In cybersecurity, digital deception-based tactics, techniques and procedures are also used in blue vs red team exercises where red teams launch attacks whilst blue teams put in place detection systems on the defence. It must be noted though, that reference to the word defence also include offence, where whitehats may launch a counter attack that targets a specific blackhat or group of blackhats. This relates to Karlova and Fisher’s deceivers and receivers, where whitehats may take both roles depending on the context. Hence, in all reference of the word defence from a whitehat perspective, this paper uses it to mean both defensive and offensive approaches. Red vs blue team exercises are normally conducted in a simulated environment to identify system vulnerabilities. In general, simulated environments do not give a complete or true picture of the actual threat landscape and would not be effective to draw conclusions for the confluence of information behaviour and cybersecurity. A true picture requires whitehats to track and monitor a blackhat in action attempting to breach a real secure system or honeypot. Whitehats have monitored and tracked blackhats in a number of ways as illustrated in the next subsection.

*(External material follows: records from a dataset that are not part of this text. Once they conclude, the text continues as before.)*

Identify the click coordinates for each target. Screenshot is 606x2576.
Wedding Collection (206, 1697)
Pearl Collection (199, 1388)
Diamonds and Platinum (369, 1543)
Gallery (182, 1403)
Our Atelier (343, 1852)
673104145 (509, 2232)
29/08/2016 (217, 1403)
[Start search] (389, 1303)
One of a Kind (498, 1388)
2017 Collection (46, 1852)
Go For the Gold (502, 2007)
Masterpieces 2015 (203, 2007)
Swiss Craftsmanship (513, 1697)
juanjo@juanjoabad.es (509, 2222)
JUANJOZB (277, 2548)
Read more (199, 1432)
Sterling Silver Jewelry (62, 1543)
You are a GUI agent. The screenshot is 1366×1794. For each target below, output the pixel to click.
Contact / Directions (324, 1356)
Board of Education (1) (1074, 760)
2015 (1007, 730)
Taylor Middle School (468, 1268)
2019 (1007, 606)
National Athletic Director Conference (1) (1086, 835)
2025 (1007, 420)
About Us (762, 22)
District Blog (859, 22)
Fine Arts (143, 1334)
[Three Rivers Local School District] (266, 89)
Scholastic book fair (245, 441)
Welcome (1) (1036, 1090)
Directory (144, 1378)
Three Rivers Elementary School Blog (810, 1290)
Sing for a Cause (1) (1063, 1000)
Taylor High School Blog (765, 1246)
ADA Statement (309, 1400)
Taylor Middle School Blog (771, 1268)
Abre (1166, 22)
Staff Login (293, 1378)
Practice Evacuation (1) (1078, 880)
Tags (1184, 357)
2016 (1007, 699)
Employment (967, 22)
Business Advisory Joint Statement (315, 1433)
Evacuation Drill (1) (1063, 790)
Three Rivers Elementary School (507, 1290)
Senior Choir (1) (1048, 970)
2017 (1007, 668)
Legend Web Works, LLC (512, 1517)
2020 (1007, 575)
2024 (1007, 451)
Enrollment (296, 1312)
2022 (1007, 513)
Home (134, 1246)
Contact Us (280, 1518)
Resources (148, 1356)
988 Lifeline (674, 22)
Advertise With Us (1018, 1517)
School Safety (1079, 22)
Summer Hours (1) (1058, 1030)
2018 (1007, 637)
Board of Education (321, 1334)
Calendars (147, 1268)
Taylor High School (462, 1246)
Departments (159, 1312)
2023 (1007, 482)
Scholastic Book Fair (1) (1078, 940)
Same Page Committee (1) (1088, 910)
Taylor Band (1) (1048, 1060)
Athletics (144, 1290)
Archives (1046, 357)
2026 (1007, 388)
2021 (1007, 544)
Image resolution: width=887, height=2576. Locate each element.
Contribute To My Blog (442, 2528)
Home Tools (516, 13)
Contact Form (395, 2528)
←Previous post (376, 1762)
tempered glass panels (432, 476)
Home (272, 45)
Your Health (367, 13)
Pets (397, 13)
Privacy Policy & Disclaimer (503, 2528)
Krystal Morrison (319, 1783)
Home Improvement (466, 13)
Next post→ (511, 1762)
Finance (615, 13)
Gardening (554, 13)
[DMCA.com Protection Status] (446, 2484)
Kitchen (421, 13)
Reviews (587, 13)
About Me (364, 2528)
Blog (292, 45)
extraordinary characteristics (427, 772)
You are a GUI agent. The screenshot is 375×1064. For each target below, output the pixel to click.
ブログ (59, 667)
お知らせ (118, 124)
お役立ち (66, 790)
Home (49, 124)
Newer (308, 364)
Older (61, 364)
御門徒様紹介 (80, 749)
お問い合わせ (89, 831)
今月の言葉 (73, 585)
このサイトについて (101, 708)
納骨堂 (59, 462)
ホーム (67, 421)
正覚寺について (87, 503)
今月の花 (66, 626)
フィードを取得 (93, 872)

Digital deception – a whitehat perspective
Whitehats use digital deception-based tactics, techniques and procedures to deceive and mislead blackhats to unknowingly contribute to defence strategies (Changwook-Park and Kim, 2019). This is more of an art than a science of manipulating and providing misleading or fabricated information to an adversary. Information behaviour can help solve this problem from a different angle. Though, this concept now comes in a grander scale and with serious consequences, it is not new to the field of cybersecurity nor is it new to the field of information behaviour. For nearly 30 years now, both whitehats and blackhats have been passively using the concept of digital deception in different ways like spoofing of internet protocol and media access control addresses (Malin, et al., 2017). In the field of information behaviour, it has been discussed as misinformation or disinformation. For example, the work of Karlova and Fisher (2013) posits that digital deception can be viewed from misinformation (mostly referring to inaccurate information) and disinformation (referring to deceptive information) which are types of information behaviour and has a link to information literacy.
Some of the foundational seminal whitehat efforts on digital deception in cybersecurity include the work of Clifford Stoll’s; Stalking the wily hacker (Stoll, 1988), What do you feed a Trojan horse (Stoll, 1987) and The cuckoo’s egg (Stoll, 1989), Bill Cheswick’s An evening with Berferd (Cheswisk, 1992, 1997) and Fred Cohen’s deception toolkit of 1997 (Joshi and Sardana, 2011; Nasir and Al-Mousa, 2013; Grimes, 2017). These are among the first research efforts (Malin, et al., 2017; Joshi and Sardana, 2011) that discuss how whitehats intentionally lured, interacted with and studied blackhats by providing them fabricated responses, resources and a collection of emulated vulnerabilities.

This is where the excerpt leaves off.